## Text shown
* * *
In the past some clients have asked in a joking tone, "Can't I just write off the new jet this year and call it good?" and the answer has always been "No". Then the Tax Cuts and Jobs Act of 2017, "The Tax Bill", passed in December 2017 and the answer is now "Maybe". The Tax Bill added a provision for 100% bonus depreciation on Qualified Assets, both new and used, placed into service after September 27, 2017 and before January 1, 2023 when a phaseout begins.
Now clients are asking, "If I buy a new aircraft does it qualify for 100% bonus depreciation?" and the answer is not always black and white. I find myself asking three questions right off the bat... The first question is whether or not the airplane operations qualify to take bonus? The second question is whether or not the personal use and/or personal passengers on the flights will affect the ability to deduct 100% of that bonus depreciation, or will it be limited? The third question that I am asking is about the future operations to see if there is a strong possibility that the depreciation will be recaptured in the future due to decreased business use. There are many other follow up questions, but for the purpose of this post, let's just explore these three.
* * *
## Source material
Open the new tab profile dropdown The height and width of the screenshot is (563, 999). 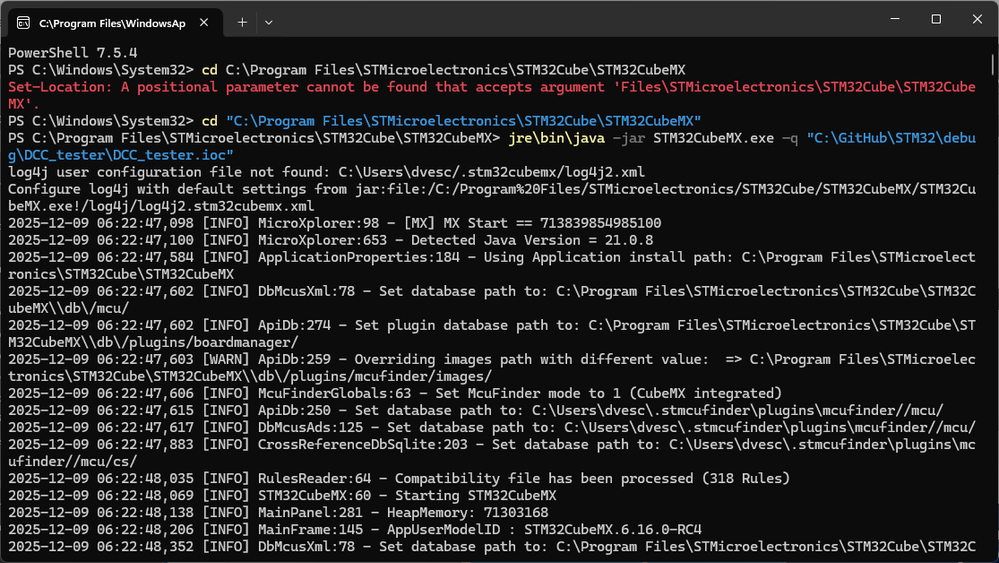(268, 22)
* * *
## Exercises to complete
• a. List the three questions the author of the text on aircraft bonus depreciation asks right away when a client wants to know whether a new aircraft qualifies.
• b. According to the text on aircraft bonus depreciation, Qualified Assets placed into service during what period are eligible for 100% bonus depreciation?
• c. Pick up the text on aircraft bonus depreciation after its last sentence and carry it forward.

## Answer list
• a.
- Whether the airplane operations qualify to take bonus depreciation
- Whether personal use or personal passengers on the flights will limit the ability to deduct 100% of that bonus depreciation
- Whether future operations make it likely that the depreciation will be recaptured due to decreased business use

• b. After September 27, 2017 and before January 1, 2023.

• c.
Disclaimer: This post attempts to simplify the law as much as possible, but does not cover all exceptions to the general rules. Each situation should be evaluated separately and if you have specific questions, contact your advisor.
Question #1: Is the aircraft a qualified asset for bonus depreciation?
To qualify for bonus the asset must be eligible for MACRS depreciation. One of the requirements is that the asset is not used predominately outside the United States. Therefore, additional due diligence is needed for aircraft operations with a large international component. Another requirement for Qualified Assets is the IRC 280F 50% Qualified Business Use Test. Qualified business use means any use in the taxpayer business except for the few exceptions put in IRC 280F(d)(6)(c) which includes leases or compensatory flights to a 5% owner and related parties. IRC 280F(d)(6)(c)(ii) has a special rule for aircraft that states, if at least 25% of your flight activity is for the core business operations/qualified business use then you are allowed to include compensatory flights (such as those included in the annual SIFL calculation) and other flights for leasing to a 5% owner and related parties that normally would have been excluded under IRC 280F(d)(6)(c)(i) in calculating the 50% test.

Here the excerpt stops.